→ **Required work**
Transcribe exactly each line of the entries, from the opening line to the line with "各国阅兵场上的飒爽女兵 (764, 864)", with both of those lines included.

┏━━

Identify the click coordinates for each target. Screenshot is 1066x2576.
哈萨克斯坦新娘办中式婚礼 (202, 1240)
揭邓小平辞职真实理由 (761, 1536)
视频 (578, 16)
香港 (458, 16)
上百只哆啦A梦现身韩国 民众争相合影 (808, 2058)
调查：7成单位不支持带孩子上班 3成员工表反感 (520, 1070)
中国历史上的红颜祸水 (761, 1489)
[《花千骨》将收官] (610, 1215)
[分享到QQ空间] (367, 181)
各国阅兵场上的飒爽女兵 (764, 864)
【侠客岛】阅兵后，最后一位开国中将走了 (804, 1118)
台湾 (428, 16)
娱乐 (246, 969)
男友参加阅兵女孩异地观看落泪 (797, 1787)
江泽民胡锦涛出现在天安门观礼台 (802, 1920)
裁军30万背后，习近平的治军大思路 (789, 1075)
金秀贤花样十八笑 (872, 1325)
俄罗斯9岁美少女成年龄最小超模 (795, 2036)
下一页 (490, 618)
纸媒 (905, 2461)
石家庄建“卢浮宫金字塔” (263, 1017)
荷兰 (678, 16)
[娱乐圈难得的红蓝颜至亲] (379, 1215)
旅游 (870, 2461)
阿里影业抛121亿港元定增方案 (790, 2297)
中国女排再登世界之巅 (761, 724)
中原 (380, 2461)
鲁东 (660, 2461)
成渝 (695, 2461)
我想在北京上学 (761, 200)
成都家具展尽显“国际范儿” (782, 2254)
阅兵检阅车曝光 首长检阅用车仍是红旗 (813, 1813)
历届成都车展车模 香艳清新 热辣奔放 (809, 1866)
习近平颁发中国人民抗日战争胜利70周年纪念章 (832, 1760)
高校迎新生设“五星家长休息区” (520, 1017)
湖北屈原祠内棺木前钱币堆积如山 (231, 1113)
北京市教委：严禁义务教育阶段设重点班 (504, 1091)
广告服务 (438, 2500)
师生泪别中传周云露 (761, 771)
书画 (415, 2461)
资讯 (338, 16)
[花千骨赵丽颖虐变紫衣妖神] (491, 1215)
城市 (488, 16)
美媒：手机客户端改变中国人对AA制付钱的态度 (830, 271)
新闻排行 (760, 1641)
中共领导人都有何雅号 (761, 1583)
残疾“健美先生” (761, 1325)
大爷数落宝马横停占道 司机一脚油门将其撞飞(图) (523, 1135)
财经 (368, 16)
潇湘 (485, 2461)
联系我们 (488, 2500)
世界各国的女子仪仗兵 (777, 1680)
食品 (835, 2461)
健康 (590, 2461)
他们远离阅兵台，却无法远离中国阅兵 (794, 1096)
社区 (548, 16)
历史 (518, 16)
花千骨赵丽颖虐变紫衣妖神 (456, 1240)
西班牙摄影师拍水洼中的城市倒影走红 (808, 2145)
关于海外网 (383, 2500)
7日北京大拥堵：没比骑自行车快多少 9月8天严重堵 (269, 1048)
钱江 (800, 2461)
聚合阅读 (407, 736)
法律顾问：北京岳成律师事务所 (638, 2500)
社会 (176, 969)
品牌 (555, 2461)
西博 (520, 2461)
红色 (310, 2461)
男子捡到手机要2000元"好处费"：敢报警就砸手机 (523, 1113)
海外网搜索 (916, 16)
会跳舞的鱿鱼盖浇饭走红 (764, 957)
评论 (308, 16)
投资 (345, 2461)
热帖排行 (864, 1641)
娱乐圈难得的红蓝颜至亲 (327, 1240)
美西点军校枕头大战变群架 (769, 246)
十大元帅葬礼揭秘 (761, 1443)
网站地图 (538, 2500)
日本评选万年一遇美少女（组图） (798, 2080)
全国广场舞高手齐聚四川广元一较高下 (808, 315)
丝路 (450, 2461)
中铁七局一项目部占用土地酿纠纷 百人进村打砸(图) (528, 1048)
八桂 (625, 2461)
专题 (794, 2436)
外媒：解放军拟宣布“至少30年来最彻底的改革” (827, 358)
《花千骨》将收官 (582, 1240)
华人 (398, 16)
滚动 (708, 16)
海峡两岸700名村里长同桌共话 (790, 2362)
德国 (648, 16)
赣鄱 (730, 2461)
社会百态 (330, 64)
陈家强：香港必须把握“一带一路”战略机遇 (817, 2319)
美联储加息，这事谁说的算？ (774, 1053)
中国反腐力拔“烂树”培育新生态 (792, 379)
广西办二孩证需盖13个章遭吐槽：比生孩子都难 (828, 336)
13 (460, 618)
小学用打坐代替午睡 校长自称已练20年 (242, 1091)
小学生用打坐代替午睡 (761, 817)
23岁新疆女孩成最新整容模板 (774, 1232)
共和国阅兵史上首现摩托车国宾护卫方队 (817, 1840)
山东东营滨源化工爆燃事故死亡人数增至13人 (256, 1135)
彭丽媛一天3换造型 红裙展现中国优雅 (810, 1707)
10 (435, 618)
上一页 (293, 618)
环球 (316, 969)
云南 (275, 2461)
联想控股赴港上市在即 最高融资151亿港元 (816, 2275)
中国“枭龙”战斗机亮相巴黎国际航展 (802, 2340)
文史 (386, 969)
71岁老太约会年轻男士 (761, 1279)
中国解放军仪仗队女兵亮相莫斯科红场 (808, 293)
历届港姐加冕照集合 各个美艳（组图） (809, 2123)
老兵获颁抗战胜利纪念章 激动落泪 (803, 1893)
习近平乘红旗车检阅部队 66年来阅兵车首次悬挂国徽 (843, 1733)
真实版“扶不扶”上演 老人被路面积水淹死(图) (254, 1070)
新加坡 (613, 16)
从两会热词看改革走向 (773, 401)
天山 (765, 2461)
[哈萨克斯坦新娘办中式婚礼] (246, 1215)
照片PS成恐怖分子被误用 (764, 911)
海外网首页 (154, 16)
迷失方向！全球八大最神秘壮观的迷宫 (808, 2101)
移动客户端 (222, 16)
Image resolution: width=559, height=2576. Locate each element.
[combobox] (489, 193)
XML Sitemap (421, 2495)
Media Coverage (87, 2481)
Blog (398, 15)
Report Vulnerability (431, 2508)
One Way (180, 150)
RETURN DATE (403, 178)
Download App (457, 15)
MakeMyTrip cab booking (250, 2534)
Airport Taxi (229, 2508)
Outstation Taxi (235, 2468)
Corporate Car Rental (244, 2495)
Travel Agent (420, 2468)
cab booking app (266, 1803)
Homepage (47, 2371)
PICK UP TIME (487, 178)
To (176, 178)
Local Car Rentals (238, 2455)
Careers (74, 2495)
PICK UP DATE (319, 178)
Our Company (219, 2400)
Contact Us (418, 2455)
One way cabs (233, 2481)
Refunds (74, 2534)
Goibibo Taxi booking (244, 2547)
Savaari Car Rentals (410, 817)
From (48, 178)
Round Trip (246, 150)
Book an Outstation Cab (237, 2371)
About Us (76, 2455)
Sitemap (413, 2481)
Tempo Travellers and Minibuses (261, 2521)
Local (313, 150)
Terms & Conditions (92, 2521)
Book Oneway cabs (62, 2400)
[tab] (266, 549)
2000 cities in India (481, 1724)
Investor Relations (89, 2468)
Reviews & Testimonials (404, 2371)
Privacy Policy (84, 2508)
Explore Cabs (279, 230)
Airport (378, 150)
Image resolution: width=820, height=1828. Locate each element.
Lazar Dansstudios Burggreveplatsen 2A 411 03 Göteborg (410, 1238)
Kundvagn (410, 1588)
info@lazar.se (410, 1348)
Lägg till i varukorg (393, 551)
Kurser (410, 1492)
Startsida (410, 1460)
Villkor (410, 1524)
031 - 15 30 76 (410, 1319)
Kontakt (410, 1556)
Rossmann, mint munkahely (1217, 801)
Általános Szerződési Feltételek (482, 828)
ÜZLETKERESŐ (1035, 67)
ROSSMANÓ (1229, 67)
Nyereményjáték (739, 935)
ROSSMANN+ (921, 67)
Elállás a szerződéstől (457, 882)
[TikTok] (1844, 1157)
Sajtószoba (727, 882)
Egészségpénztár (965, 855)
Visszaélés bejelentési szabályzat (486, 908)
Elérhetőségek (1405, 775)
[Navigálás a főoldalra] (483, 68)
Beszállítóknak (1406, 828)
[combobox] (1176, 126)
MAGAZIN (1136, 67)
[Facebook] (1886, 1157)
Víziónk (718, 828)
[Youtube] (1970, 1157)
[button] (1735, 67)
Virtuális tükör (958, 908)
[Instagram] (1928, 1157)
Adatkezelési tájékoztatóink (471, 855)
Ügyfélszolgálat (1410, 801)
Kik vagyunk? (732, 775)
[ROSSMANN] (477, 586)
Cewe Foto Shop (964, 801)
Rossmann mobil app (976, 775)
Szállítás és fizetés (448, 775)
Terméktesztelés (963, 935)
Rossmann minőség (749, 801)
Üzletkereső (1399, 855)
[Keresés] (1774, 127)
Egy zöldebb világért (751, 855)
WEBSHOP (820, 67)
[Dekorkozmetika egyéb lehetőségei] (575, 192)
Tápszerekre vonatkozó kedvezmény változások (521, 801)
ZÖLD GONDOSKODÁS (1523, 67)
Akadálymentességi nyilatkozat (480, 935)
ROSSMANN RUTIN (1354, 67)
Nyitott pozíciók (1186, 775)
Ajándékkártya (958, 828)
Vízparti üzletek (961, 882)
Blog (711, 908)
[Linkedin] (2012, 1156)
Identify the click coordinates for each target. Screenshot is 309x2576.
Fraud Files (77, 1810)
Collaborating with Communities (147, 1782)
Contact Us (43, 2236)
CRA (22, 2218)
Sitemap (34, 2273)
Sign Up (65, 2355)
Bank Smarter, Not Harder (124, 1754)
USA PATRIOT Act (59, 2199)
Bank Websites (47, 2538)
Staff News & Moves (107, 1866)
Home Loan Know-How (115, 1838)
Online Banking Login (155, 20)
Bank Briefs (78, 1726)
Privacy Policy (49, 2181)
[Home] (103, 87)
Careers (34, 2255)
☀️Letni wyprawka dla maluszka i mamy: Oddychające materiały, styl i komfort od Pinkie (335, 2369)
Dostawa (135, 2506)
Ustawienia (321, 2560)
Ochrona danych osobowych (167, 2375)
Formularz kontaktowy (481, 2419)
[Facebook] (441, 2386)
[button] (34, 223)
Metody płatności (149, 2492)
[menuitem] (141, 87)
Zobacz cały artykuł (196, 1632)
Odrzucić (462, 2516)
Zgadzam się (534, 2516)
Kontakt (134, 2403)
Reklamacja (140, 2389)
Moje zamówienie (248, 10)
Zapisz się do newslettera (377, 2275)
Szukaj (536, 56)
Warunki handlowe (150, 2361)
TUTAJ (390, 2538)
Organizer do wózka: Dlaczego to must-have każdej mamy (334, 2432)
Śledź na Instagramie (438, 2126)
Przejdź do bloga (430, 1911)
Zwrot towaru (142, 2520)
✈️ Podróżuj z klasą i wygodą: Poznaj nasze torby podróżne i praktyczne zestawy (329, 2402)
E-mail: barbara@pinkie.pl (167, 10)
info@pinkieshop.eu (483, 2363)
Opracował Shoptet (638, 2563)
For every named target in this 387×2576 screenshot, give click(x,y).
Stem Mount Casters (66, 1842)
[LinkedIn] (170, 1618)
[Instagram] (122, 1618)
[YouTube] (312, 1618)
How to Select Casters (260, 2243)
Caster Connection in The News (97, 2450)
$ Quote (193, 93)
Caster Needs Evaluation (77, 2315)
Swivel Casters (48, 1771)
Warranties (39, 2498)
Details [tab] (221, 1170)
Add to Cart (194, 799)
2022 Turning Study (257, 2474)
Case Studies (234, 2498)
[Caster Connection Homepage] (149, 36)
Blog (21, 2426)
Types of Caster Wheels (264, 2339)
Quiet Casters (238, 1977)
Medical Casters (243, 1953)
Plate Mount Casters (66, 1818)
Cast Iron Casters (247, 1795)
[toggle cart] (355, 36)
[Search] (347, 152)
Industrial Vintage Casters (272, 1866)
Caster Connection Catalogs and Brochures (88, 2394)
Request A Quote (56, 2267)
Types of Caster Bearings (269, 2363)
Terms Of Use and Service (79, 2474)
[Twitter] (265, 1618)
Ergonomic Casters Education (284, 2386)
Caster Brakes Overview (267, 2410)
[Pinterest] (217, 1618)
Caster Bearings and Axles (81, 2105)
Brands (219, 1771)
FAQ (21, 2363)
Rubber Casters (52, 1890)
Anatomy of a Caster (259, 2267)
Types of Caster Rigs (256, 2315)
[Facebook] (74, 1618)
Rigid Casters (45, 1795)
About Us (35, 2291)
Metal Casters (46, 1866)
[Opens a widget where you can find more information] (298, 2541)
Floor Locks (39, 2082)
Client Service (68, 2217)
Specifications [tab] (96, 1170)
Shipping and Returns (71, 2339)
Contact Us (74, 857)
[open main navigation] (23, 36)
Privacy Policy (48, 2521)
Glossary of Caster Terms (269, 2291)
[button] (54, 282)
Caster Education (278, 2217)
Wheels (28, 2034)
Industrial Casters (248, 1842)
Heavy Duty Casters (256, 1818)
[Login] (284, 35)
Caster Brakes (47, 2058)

┗━━

→ **The completed task**
Identify the click coordinates for each target. Screenshot is 1066x2576.
哈萨克斯坦新娘办中式婚礼 (202, 1240)
揭邓小平辞职真实理由 (761, 1536)
视频 (578, 16)
香港 (458, 16)
上百只哆啦A梦现身韩国 民众争相合影 (808, 2058)
调查：7成单位不支持带孩子上班 3成员工表反感 (520, 1070)
中国历史上的红颜祸水 (761, 1489)
[《花千骨》将收官] (610, 1215)
[分享到QQ空间] (367, 181)
各国阅兵场上的飒爽女兵 (764, 864)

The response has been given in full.